__EXERCISE DIRECTIONS__:
Among the records below, find the lines containing "will" and state only how many there are.

Dataset items
%%

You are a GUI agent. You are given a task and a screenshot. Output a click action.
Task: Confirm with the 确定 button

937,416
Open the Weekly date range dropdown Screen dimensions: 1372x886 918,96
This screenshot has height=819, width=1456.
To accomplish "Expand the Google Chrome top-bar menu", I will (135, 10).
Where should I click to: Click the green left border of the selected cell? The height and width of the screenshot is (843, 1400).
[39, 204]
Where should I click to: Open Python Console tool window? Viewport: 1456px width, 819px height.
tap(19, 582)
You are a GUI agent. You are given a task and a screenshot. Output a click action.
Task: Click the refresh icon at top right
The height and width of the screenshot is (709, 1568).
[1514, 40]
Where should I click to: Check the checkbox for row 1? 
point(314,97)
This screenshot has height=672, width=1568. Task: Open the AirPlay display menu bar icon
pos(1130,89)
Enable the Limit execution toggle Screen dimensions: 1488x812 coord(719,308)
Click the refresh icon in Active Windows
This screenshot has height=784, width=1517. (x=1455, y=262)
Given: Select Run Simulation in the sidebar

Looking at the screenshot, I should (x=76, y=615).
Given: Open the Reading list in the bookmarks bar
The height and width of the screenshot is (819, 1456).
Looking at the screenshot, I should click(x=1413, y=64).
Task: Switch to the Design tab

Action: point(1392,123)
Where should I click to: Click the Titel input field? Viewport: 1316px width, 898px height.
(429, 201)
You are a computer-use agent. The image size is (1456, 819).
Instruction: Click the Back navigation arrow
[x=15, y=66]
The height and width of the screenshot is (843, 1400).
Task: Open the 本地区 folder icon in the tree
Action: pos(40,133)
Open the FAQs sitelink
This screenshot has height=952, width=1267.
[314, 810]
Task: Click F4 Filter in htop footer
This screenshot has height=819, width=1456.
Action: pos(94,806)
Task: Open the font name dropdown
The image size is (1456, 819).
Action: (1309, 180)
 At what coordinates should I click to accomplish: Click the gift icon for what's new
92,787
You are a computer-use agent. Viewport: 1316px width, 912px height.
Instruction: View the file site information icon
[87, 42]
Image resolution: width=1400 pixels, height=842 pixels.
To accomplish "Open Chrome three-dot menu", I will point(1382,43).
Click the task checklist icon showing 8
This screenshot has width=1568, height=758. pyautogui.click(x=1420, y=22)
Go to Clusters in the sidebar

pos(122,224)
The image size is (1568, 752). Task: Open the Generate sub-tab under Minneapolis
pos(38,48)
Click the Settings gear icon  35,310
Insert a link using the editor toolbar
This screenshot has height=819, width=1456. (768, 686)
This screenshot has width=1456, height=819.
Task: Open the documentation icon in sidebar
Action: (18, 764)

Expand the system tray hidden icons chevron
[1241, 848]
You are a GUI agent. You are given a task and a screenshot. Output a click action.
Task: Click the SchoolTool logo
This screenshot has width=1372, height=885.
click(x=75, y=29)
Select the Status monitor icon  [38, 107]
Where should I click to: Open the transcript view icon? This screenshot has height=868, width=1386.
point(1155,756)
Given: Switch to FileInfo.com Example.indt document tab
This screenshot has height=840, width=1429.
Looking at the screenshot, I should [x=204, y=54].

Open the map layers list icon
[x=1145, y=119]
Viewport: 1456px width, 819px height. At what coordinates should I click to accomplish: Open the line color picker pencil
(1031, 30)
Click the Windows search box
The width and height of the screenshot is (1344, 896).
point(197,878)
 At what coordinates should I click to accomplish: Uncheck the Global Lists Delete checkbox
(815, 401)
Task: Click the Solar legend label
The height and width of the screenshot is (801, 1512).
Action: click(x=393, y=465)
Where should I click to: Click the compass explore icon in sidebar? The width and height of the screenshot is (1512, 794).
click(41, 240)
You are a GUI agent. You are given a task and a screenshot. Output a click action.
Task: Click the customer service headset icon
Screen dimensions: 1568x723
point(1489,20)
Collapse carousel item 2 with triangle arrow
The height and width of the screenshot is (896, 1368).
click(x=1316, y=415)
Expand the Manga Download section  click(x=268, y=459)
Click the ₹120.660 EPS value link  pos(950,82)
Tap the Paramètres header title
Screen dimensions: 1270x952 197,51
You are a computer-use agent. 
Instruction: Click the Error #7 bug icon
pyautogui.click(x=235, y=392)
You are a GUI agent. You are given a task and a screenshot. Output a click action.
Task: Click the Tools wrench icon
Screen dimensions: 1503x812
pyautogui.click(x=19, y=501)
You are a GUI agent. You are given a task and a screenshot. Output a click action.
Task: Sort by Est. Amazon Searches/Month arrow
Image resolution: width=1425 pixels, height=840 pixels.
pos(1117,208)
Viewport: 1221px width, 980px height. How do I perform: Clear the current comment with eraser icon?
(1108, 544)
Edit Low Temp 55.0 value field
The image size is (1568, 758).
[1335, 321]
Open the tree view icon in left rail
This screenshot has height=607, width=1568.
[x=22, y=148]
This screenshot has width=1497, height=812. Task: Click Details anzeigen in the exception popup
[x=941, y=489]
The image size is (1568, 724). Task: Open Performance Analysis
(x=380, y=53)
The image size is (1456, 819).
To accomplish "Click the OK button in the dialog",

%%

__ANSWER FOR THE TASK__:
2